I was wondering what format other forum members use to access music (mp3, cd, vinyl etc) Whats bought this question about I hear you cry :laugh: Well in 2008 I received an Ipod touch for Christmas and I duly converted my cd's to ITunes and purchased a few albums from them. The other day I noticed I hadn't listened to an album for years, I had in fact resorted to just listening to individual songs on youtube through my Ipod, a sad state of affairs :sadwalk: Determined to rectify this I decided to buy a CD/ Radio combo, I duly bought an Evoke CD 4 and couldn't be happier. I now have the joy of music back and the joy of having albums (on CD) with their corresponding artwork and booklets to look through, without the hassle of having to fire up the computer to access my music! So how do you good people access your favourite music?

A picture of the lovely looking (in my eyes) and compact Evoke CD 4









__
https://flic.kr/p/HBBNrp


----------



## jsud2002 (Nov 7, 2015)

Mainly radio but I do have some well quite a few mp3 albums floating around the cloud which I can access from my laptop and phone and when I play them they come through a wireless speaker I have .
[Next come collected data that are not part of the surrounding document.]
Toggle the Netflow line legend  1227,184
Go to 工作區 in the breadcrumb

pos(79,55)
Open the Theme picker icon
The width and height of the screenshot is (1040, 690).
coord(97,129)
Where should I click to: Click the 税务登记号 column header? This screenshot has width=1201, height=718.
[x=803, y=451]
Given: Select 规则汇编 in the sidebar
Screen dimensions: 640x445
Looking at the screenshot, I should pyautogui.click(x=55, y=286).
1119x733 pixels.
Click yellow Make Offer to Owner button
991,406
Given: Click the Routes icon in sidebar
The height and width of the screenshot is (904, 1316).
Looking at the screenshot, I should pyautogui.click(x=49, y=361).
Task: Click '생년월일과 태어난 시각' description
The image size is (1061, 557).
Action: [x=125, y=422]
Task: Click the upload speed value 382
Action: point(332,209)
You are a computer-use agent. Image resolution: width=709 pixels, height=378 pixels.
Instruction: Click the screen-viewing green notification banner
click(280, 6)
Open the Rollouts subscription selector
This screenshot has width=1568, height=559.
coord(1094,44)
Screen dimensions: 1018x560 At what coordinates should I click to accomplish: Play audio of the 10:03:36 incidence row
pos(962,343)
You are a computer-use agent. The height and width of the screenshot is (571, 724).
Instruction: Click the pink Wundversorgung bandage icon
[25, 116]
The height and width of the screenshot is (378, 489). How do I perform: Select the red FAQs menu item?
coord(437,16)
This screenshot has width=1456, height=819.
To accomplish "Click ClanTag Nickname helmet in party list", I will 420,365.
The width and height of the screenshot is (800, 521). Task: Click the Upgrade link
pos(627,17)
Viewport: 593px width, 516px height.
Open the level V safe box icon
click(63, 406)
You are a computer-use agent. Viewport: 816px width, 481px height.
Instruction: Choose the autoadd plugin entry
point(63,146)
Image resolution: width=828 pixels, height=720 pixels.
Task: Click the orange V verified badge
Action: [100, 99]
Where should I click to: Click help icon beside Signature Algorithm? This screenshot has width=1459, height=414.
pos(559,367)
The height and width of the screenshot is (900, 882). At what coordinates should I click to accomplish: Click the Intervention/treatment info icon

I hear that vinyl is making a big comeback now that would be good to get back into , did a few years as a dj in a club in my youth and learnt with vinyl


----------



## graham1981 (Jan 1, 2016)

jsud2002 said:


> I hear that vinyl is making a big comeback now that would be good to get back into , did a few years as a dj in a club in my youth and learnt with vinyl


 I did a tiny amount of dj'ing once upon a time, trance mainly, but have always preferred listening to music and clubbing. *sigh* I miss my clubbing days, the dry ice, glow bands around your arms and getting said arms into the air when the dj dropped a particularly 'phat' tune *sigh* I always wanted to be a crasher kid lol but never got to Gatecrasher


----------



## William_Wilson (May 21, 2007)

I have an Onkyo 5.1 home entertainment receiver connected to my computer. I have both HDMI and optical connections hooked up. I also have an Internet radio connected to the receiver with analogue cables. The Onkyo has an FM coax rod aerial and AM loop on it as well. So basically world/oyster situation. :wink:

Later,
William


----------



## marley (Dec 22, 2012)

Funnily enough! I just (well 2 or 3 weeks ago anyway!)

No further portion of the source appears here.